### CEL:
Powtórz słowo w słowo fragment tekstu o szyciu bojagi od „Zalegające skrawki lnu” do „tkaniny, techniki szycia.”, razem z tymi słowami.

### FRAGMENT DOKUMENTU:
==============================

Bojagi
lipca 14, 2024Zanim przejdę do sedna mały urywek z dzisiejszego dnia, który poświęciłam na nowy projekt jakim jest technika szycia pojagi, bojagi.
Zalegające skrawki lnu trochę sprowokowały mnie do działania. Te kolory, te odcienie... nie... nie mogły się zmarnować. Musiały stać się czymś naprawdę wyjątkowym.
O moich projektach skrawkowych jeszcze Wam opowiem, bo mam ich naprawdę sporo. Od jakiegoś czasu przygotowuję projekty, tkaniny, techniki szycia.

==============================

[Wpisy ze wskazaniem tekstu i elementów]
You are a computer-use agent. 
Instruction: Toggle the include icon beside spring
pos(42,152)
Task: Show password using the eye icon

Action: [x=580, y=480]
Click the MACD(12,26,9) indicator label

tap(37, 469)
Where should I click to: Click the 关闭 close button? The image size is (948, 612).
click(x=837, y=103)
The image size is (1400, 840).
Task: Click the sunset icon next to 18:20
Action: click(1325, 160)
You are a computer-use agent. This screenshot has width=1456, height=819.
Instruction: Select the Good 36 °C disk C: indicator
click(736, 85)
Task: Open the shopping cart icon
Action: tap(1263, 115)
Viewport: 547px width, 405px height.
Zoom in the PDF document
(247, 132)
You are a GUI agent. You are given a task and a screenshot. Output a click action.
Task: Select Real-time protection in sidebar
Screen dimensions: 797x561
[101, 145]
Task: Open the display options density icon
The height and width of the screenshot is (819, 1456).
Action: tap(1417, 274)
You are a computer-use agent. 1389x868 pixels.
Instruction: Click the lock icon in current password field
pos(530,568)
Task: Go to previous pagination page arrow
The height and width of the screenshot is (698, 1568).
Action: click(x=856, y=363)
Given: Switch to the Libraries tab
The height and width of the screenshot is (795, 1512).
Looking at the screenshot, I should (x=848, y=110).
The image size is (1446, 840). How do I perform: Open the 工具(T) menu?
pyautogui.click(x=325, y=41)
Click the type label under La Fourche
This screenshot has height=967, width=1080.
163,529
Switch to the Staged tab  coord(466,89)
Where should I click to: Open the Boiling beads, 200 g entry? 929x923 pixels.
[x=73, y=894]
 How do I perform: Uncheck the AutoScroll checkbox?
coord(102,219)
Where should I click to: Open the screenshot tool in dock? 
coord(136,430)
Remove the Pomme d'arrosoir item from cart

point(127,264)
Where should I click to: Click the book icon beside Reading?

==============================

### WYNIK ZADANIA:
Zalegające skrawki lnu trochę sprowokowały mnie do działania. Te kolory, te odcienie... nie... nie mogły się zmarnować. Musiały stać się czymś naprawdę wyjątkowym.
O moich projektach skrawkowych jeszcze Wam opowiem, bo mam ich naprawdę sporo. Od jakiegoś czasu przygotowuję projekty, tkaniny, techniki szycia.